All'interno di un'attività di Fondi si prostituivano ragazze asiatiche. Gli annunci su un noto sito commerciale: "Massaggi speciali 100% corpo su corpo" con le foto di donne in biancheria

Non si praticavano normali massaggi e trattamenti estetici nel centro benessere sequestrato questa mattina dalla Finanza. In realtà in quell’attività di Fondi pubblicizzata su un noto sito commerciale si prostituivano ragazze asiatiche.

Il blitz è scattato questa mattina nell’ambito di accertamenti sulle nuove attività insediate nel sud pontino, finalizzata a contrastare possibili infiltrazioni di capitali di provenienza illecita.

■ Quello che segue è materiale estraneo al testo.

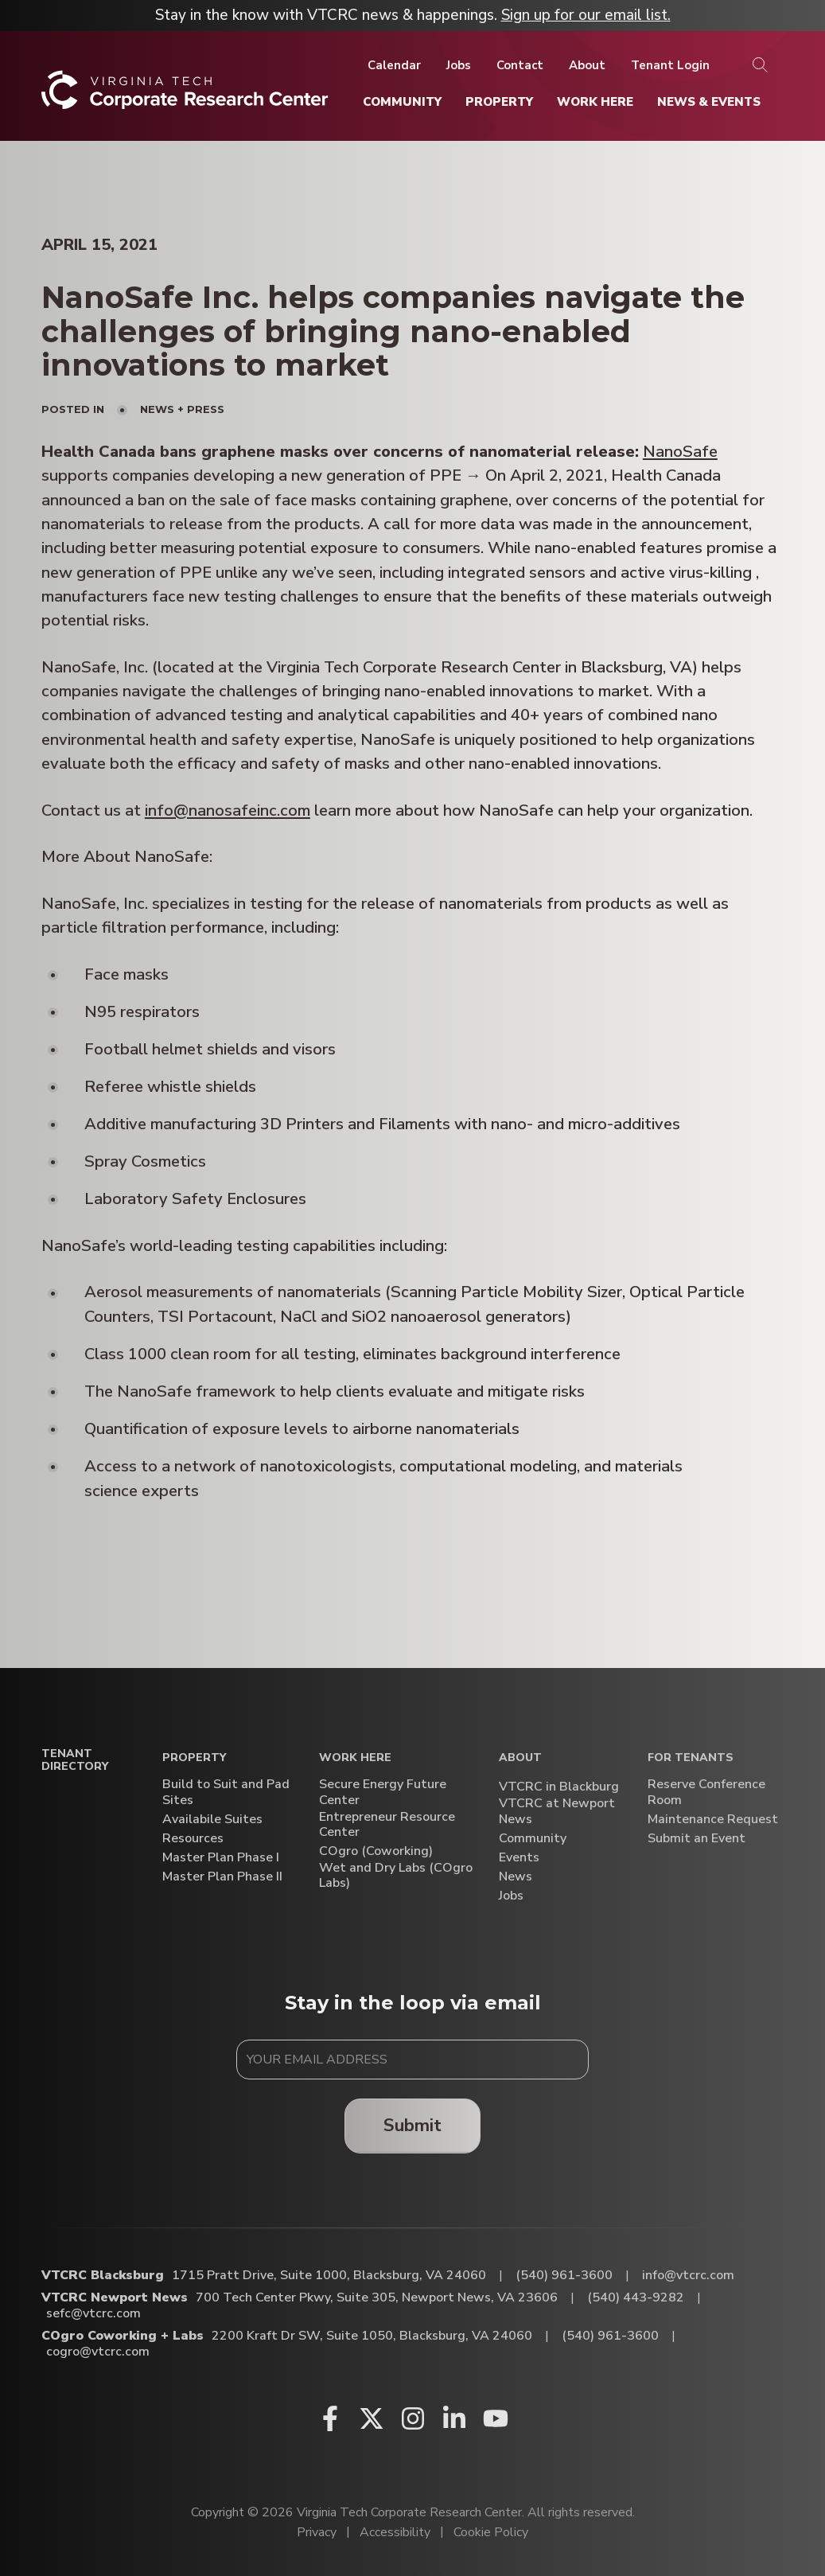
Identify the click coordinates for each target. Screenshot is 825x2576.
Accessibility (395, 2532)
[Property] (499, 102)
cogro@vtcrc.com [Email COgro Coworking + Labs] (98, 2351)
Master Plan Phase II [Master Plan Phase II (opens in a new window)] (222, 1876)
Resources (193, 1838)
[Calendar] (394, 65)
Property (194, 1758)
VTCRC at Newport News (557, 1811)
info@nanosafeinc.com (227, 810)
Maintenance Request (713, 1819)
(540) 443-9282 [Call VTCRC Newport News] (635, 2297)
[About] (587, 65)
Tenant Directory (74, 1761)
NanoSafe (680, 451)
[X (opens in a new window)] (371, 2418)
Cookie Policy (490, 2532)
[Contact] (520, 65)
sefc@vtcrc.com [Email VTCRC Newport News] (93, 2313)
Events (519, 1857)
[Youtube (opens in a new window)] (495, 2418)
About (520, 1758)
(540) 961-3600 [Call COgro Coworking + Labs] (610, 2335)
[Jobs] (459, 65)
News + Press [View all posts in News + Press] (182, 409)
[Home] (185, 96)
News (515, 1876)
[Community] (402, 102)
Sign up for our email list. (586, 15)
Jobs (511, 1896)
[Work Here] (595, 102)
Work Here (355, 1758)
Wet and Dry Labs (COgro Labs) (396, 1876)
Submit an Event (696, 1838)
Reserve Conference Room (706, 1792)
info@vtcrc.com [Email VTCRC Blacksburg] (688, 2275)
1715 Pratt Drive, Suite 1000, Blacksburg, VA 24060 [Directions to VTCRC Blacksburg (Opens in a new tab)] (329, 2275)
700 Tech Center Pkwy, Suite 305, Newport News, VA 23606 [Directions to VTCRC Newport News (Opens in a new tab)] (377, 2297)
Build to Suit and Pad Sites (226, 1792)
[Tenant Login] (670, 65)
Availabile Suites (212, 1819)
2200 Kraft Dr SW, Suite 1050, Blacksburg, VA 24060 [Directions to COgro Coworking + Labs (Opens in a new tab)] (372, 2335)
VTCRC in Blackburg (559, 1787)
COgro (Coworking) (376, 1851)
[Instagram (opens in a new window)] (413, 2418)
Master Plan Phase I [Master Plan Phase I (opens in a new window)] (220, 1857)
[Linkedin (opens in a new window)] (454, 2418)
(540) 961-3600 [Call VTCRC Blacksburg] (564, 2275)
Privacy (317, 2532)
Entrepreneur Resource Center (387, 1825)
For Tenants (691, 1758)
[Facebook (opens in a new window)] (330, 2418)
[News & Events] (709, 102)
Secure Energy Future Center (382, 1792)
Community (532, 1838)
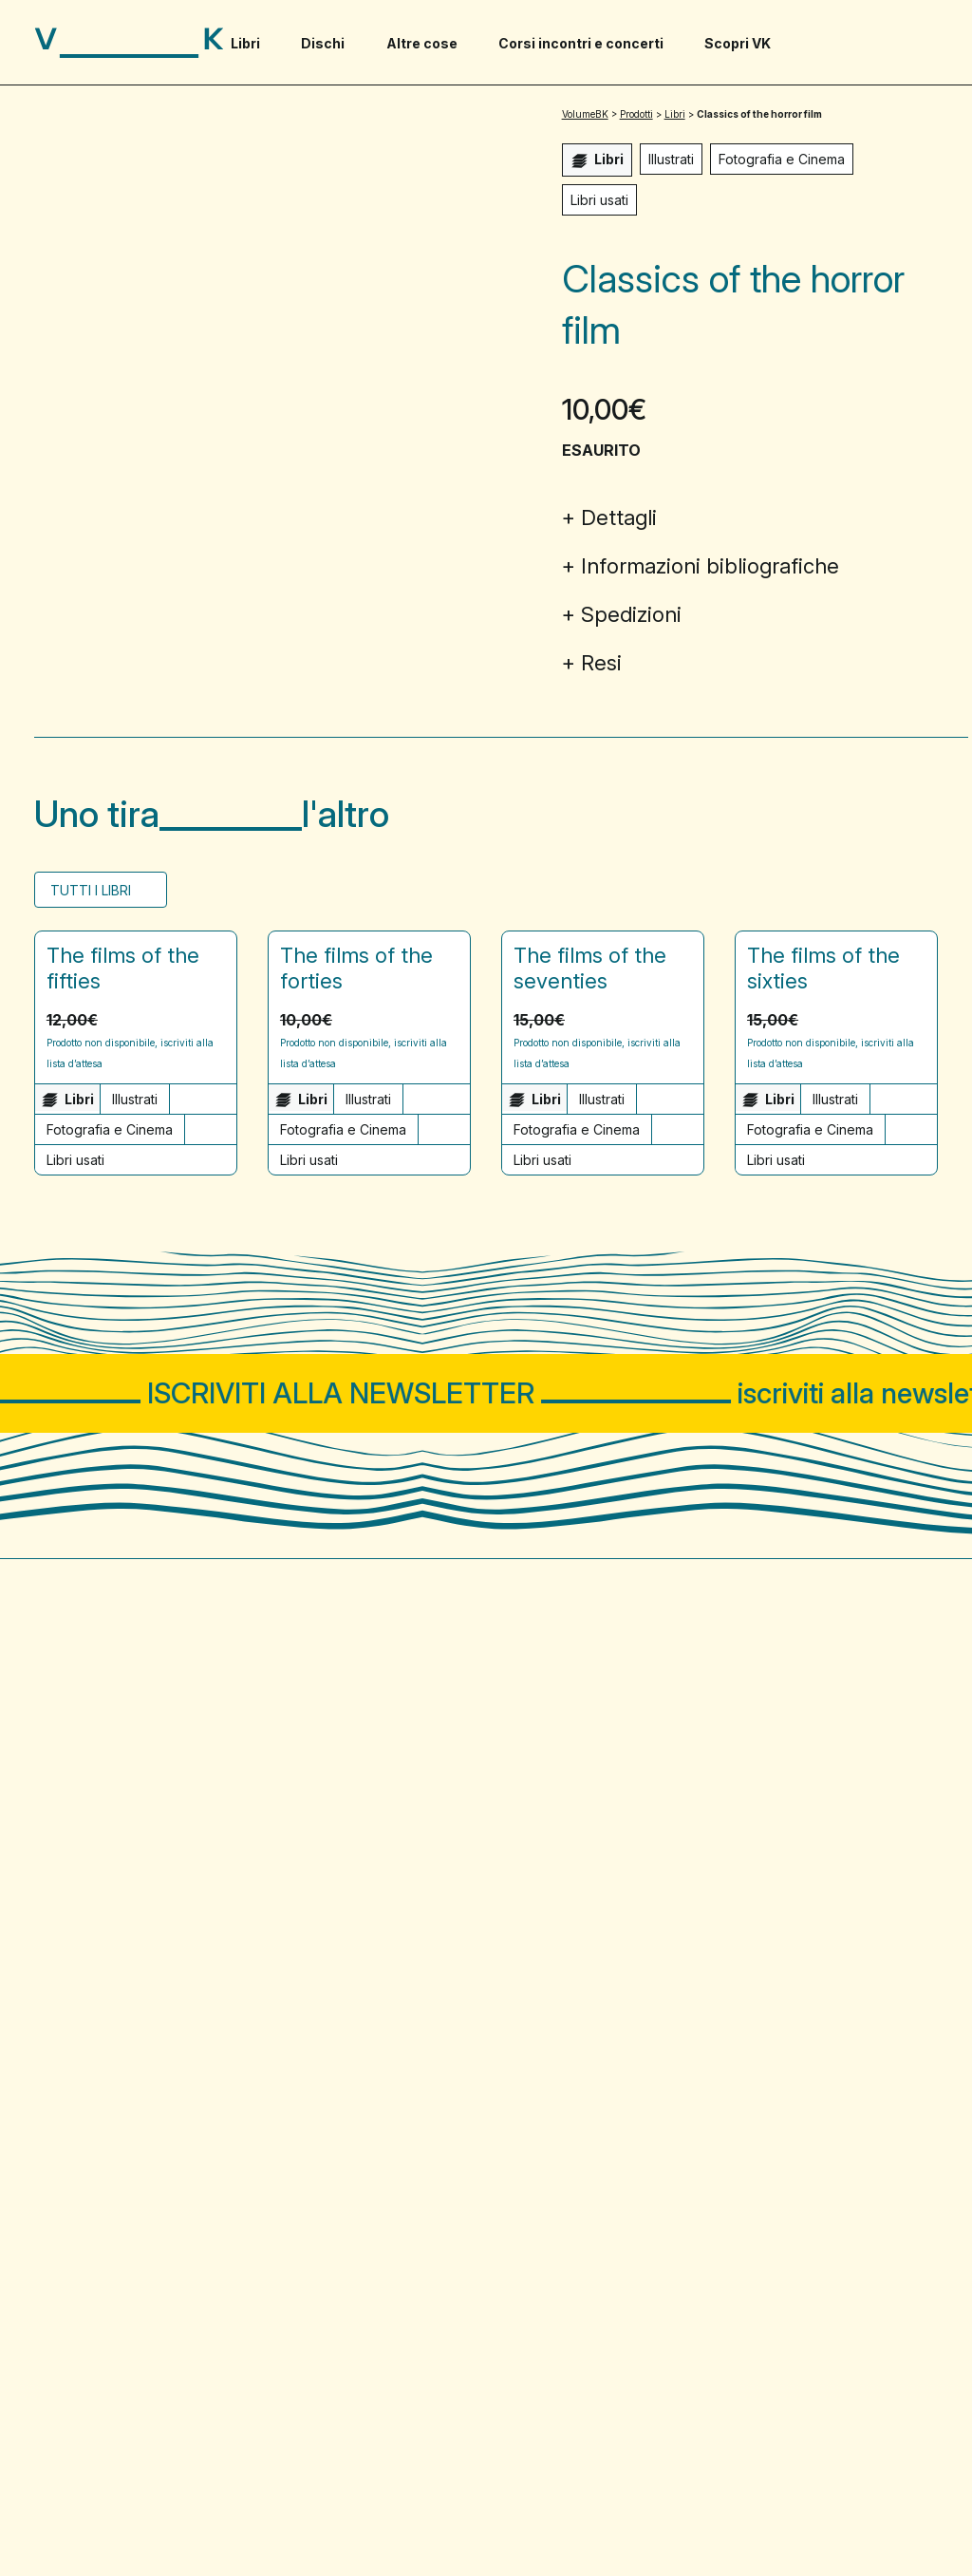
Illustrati (671, 159)
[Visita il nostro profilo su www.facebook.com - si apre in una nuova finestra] (869, 1979)
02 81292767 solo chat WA (129, 2074)
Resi (601, 662)
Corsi (511, 1829)
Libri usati (599, 200)
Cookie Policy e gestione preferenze (252, 2511)
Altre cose (422, 43)
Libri (245, 43)
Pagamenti (539, 2198)
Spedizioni (631, 614)
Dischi (323, 43)
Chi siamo (69, 2157)
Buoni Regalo (315, 2198)
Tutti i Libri (92, 890)
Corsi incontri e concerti (581, 43)
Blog (50, 2238)
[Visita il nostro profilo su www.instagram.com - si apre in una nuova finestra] (922, 1979)
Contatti (529, 2157)
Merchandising (320, 2157)
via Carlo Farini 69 (96, 2032)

Il negozio, ufficialmente aperto per acconciature e servizi estetici, dalle visure telematiche effettuate attraverso le banche dati in uso alla Finanza è risultato infatti riconducibile ad un uomo di nazionalità cinese che, dal 2013, non ha presentato le prescritte dichiarazioni dei redditi.

L’analisi della posizione fiscale dell’imprenditore, attualmente sottoposto a detenzione in carcere, nonché il particolare profilo criminale emerso (furto, rapina a mano armata, associazione a delinquere e sequestro di persona ecc.) ha di conseguenza innescato ulteriori controlli.

Immediate le indagini che hanno portato questa mattina al sequestro del “centro benessere”.

I militari della locale compagnia, che da circa un anno monitoravano l’esercizio commerciale, hanno effettuato appostamenti costatando come il continuo andirivieni di clienti, esclusivamente di sesso maschile, fosse del tutto anomalo, in particolar modo rispetto alla tempistica dei massaggi praticati.

Inoltre, il centro pubblicizzava la propria attività su un noto portale on-line di annunci economici, attraverso l'inserzione “massaggi speciali 100% corpo su corpo”, corredata da foto di ragazze asiatiche ritratte in biancheria intima succinta ed in pose provocanti.

Le indagini eseguite, anche raccogliendo le dichiarazione dei clienti, fermati ed identificati all’uscita dall’esercizio commerciale, che aveva come insegna la denominazione “calzature”, hanno confermato che all’interno del centro benessere, nella riservatezza dei camerini, si consumavano prestazioni sessuali a pagamento, proposte dalle operatrici.

Il centro massaggi, sebbene aperto indicando quali referenti due donne italiane, era gestito da due ragazze cinesi, entrambe denunciate, come il titolare.